Anteriormente, os físicos confiavam na espectroscopia ultrarrápida para compreender como os elétrons se movem no caótico cabo de guerra da água, capturando fótons de luz e analisando sua assinatura para mapear as posições dos elétrons.

Infelizmente, isso deixa de fora uma parte crucial do cenário – os próprios átomos. Longe de espectadores passivos, eles também se flexionam e oscilam em relação às forças quânticas que se deslocam ao seu redor.

“A baixa massa dos átomos de hidrogênio acentua seu comportamento de onda quântica”, disse a física Kelly Gaffney do SLAC.

Para obter insights sobre os arranjos dos átomos, a equipe usou algo chamado Megaeletronvolt Ultrafast Electron Diffraction Instrument, ou MeV-UED. Este dispositivo do National Accelerator Laboratory do SLAC enche a água com elétrons, que carregam informações cruciais sobre os arranjos dos átomos à medida que eles ricocheteiam nas moléculas.

(Greg Stewart / SLAC National Accelerator Laboratory) – Acima: Animação mostra como uma molécula de água responde após ser atingida por luz laser. À medida que a molécula de água excitada começa a vibrar, seus átomos de hidrogênio (brancos) puxam os átomos de oxigênio (vermelhos) das moléculas de água vizinhas para mais perto, antes de afastá-los, expandindo o espaço entre as moléculas.

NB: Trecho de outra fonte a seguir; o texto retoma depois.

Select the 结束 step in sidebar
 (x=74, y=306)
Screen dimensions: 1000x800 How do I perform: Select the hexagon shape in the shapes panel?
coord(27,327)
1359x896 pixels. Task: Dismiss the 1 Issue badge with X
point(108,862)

Com instantâneos suficientes, foi possível construir uma imagem de alta resolução do movimento do hidrogênio conforme as moléculas se dobram e flexionam ao redor deles, revelando como elas arrastam o oxigênio das moléculas vizinhas em sua direção antes de empurrá-las violentamente de volta.

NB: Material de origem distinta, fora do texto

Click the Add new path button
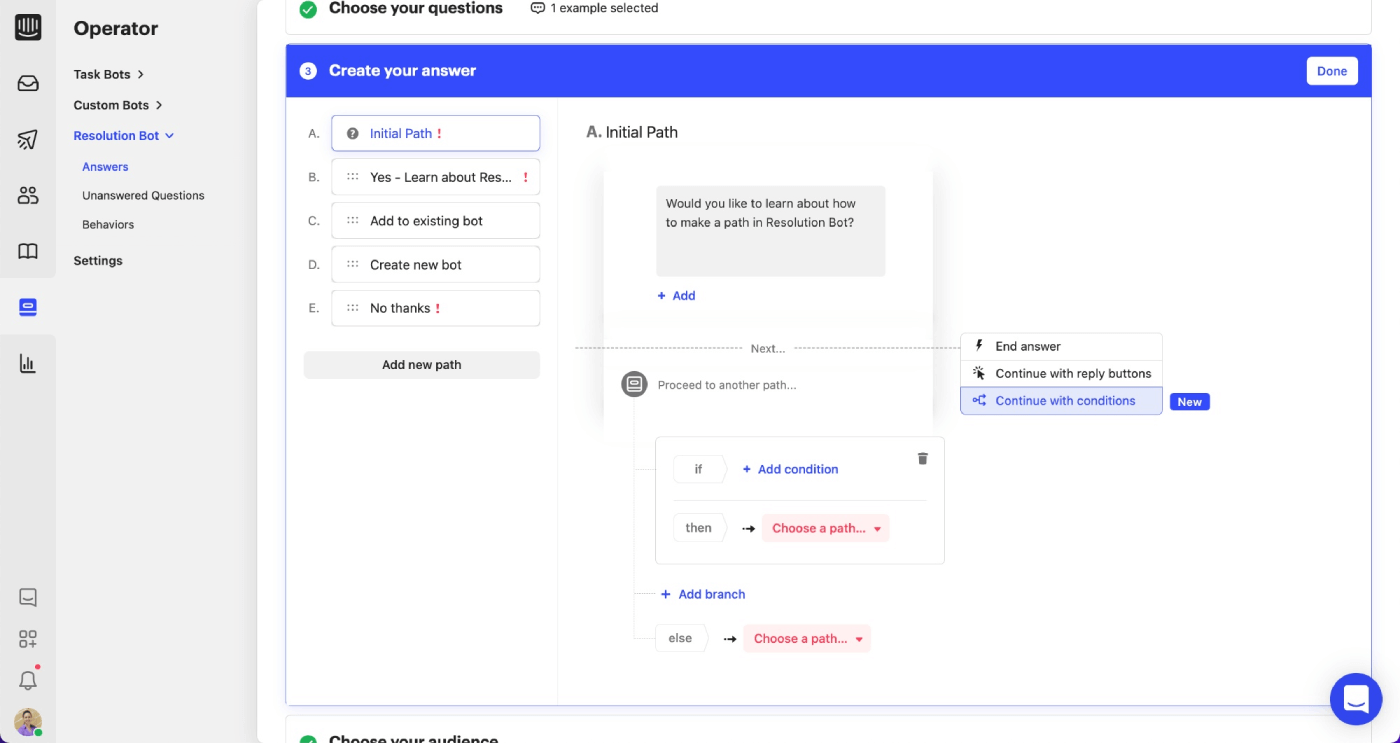The width and height of the screenshot is (1400, 743). coord(421,365)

“Este estudo é o primeiro a demonstrar diretamente que a resposta da rede de ligações de hidrogênio a um impulso de energia depende criticamente da natureza da mecânica quântica de como os átomos de hidrogênio estão espaçados, o que há muito tem sido sugerido como sendo responsável pelos atributos únicos da água e sua rede de ligações de hidrogênio”, diz Gaffney.

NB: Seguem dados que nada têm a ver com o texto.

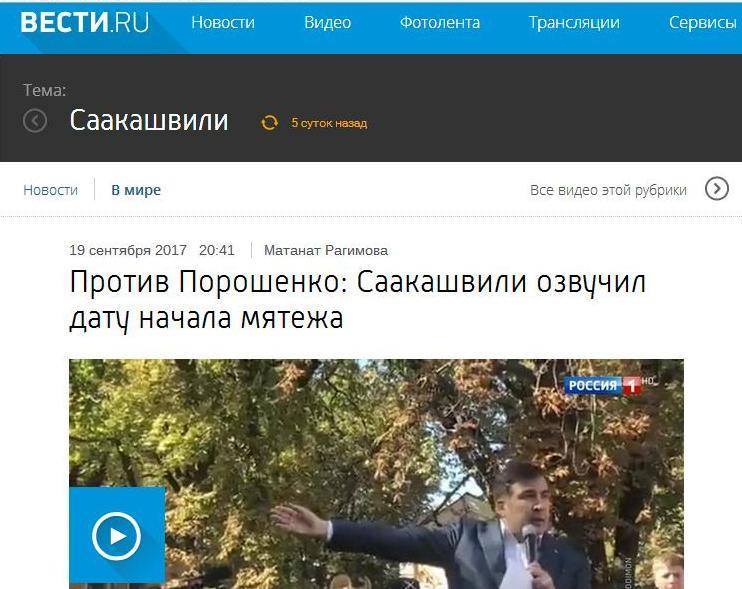Click the back arrow circle beside Саакашвили

35,120
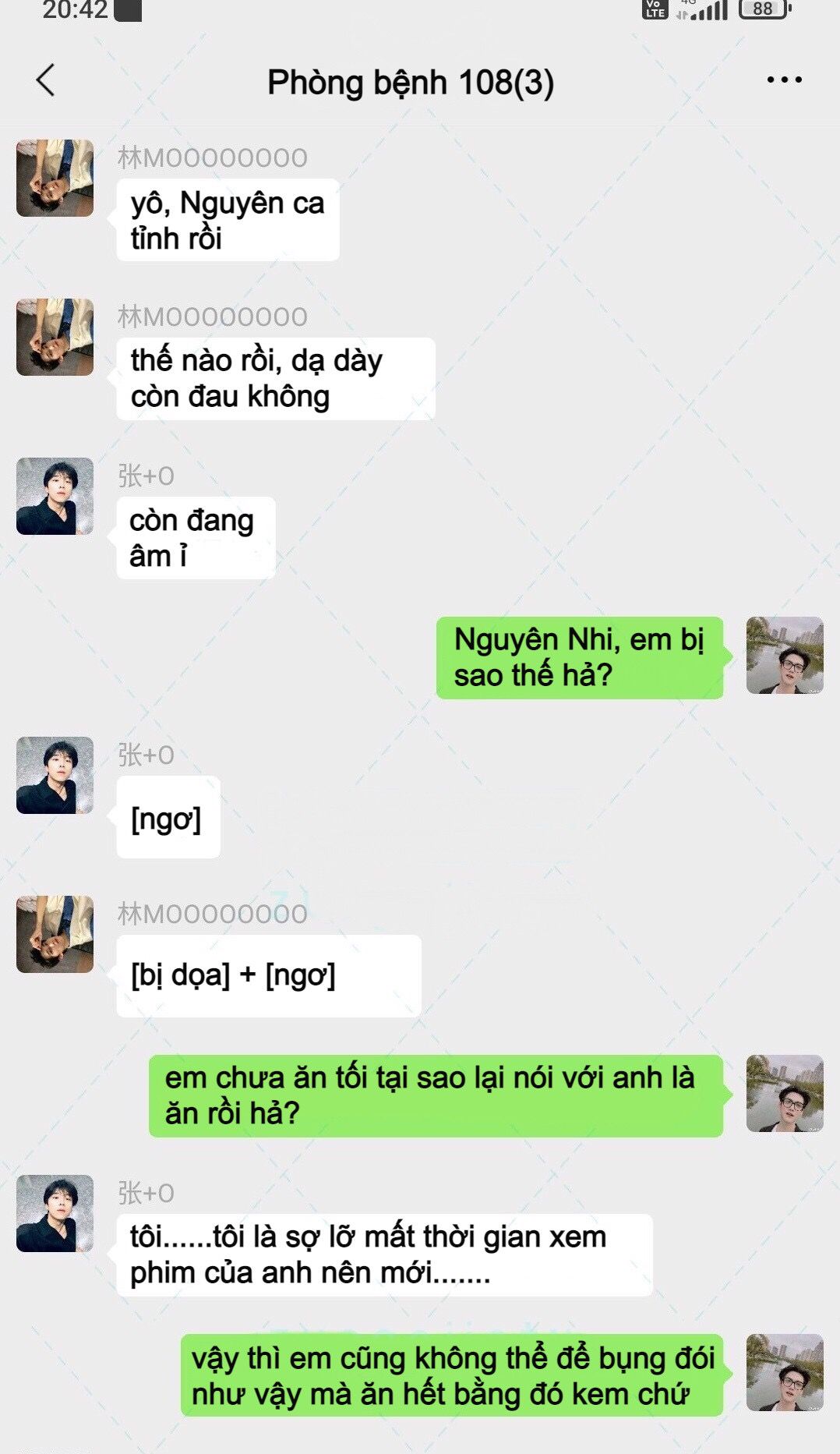Tap the chat title Phòng bệnh 108(3)

[411, 83]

Agora que a ferramenta demonstrou funcionar em princípio, os pesquisadores podem usá-la para estudar a valsa turbulenta das moléculas de água à medida que as pressões aumentam e as temperaturas caem, observando como ela responde a solutos orgânicos criadores de vida ou forma novas fases surpreendentes sob condições exóticas.

Nunca uma tempestade pareceu tão graciosa.